The vulnerability in the Webcake – Landing Page Builder plugin arises from a missing capability check on the webcake_save_config AJAX endpoint. This flaw allows authenticated users with Subscriber-level access or higher to modify the plugin’s settings, enabling them to alter the look, structure, or behavior of the landing pages on the affected WordPress site. Because the plugin controls key visual elements and potentially redirection logic, an attacker could inject malicious content, change URLs, or deface the site. The weakness is identified as CWE-862 – missing authorization, which means the integrity of configuration data is compromised without consideration of the user’s role.

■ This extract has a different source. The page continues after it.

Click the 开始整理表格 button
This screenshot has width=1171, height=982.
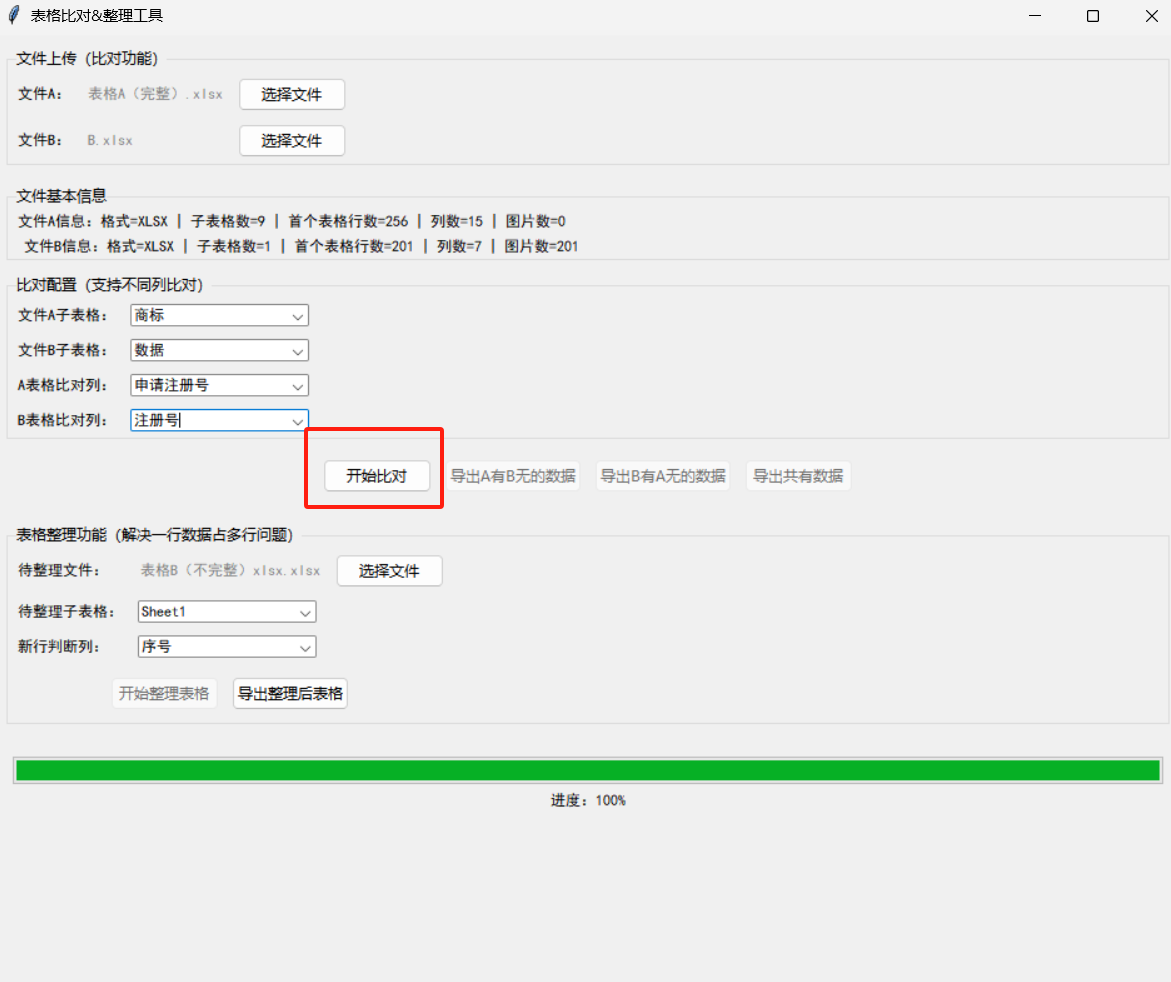(164, 694)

WordPress sites using the Webcake – Landing Page Builder plugin, versions up to and including 1.1. Any authenticated user who holds the Subscriber role or any higher role can exploit this flaw.

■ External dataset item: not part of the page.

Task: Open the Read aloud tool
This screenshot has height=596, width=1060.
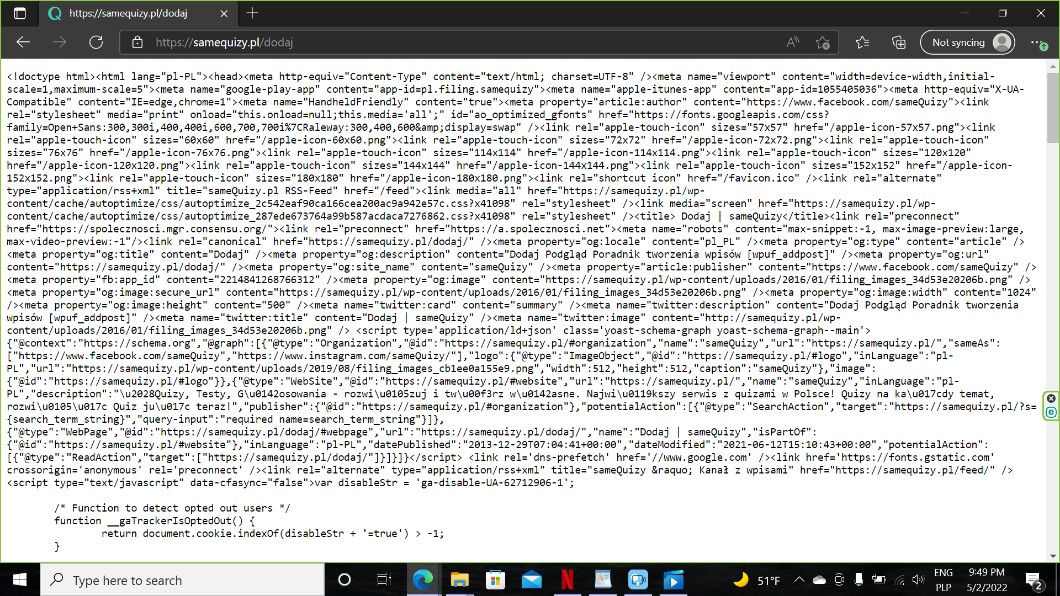Action: click(x=793, y=43)
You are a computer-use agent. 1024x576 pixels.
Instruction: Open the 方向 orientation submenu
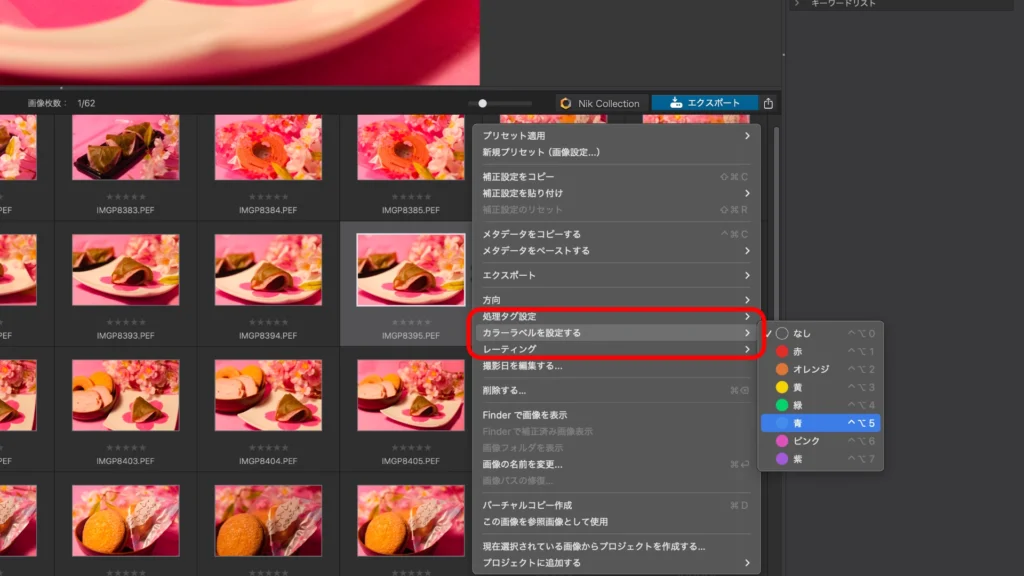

The CVSS score of 4.3 indicates moderate severity, but the EPSS score of less than 1% suggests a low probability of exploitation under current threat landscape. The flaw is not listed in CISA’s KEV catalog, so there is no known large-scale active exploitation. The attack requires the attacker to be authenticated to the WordPress installation, typically by credential compromise or social engineering. Once authenticated, the attacker can invoke the vulnerable AJAX endpoint to change plugin settings, which may have widespread impact on the site’s storefront or landing pages. Therefore, the risk is significant for organizations with less stringent role management but the likelihood of immediate exploitation is low.